The Henley Business School Africa has released a paper on the performance of South Africa’s fresh fruit exports, in collaboration with the Gordon Institute of Business Science and Stellenbosch University. The paper emphasises that maintaining strong exporter-importer relationships could be critical to keep the industry on top. The industry, which is the biggest contributor to the agriculture export sector by value, has achieved remarkable success.
The largest exporter of fresh fruit in the Southern Hemisphere, the industry generates more than US$3 billion (about R55 billion) in foreign exchange annually and has created over 400,000 employment opportunities throughout the value chain. But rising competition and logistical challenges could threaten the industry’s sustainability, the paper argues.

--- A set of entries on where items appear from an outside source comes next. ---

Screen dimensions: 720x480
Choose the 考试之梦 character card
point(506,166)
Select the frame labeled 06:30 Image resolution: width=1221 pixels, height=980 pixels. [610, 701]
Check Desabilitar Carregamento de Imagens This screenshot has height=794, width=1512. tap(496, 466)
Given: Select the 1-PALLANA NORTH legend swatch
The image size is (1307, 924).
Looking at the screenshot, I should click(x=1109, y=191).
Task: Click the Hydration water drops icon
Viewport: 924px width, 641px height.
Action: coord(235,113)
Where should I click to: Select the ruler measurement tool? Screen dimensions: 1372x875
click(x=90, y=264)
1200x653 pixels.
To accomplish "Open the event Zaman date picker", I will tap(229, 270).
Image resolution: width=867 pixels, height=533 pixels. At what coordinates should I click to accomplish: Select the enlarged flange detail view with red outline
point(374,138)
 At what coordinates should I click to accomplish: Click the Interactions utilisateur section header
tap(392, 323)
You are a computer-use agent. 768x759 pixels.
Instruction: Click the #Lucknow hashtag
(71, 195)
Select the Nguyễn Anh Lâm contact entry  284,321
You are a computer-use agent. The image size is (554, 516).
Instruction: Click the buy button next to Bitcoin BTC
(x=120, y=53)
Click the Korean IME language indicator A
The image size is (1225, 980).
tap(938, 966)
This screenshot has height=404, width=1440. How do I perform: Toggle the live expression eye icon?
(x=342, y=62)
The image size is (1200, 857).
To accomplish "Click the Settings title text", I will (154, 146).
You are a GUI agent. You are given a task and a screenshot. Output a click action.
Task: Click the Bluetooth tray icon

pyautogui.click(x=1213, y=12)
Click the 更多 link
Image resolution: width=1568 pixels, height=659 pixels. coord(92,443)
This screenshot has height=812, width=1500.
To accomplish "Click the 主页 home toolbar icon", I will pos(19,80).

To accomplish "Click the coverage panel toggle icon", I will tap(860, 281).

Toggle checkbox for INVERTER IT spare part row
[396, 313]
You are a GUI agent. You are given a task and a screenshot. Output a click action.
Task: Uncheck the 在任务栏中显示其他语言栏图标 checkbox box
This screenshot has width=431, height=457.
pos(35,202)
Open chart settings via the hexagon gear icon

Decaying infrastructure, bottlenecks at ports, rising shipping costs, electricity and water crises, and the lingering effects of the COVID-19 pandemic lockdowns are among the key challenges outlined in the white paper.
The researchers surveyed 65 direct exporters of fresh fruit in South Africa, looking for the behind-the-scenes inter-firm relationship behaviours that were the most significant predictors of export performance and sustainable exporter-importer relationships.
On average, respondents had been exporting their fresh fruit for 15 years, and exporting to their largest foreign buyer for 12 years. Just over 81% of their fresh produce sales were derived from directly exporting to 35 buyers and exporting nearly 27% of their products to their largest foreign buyer.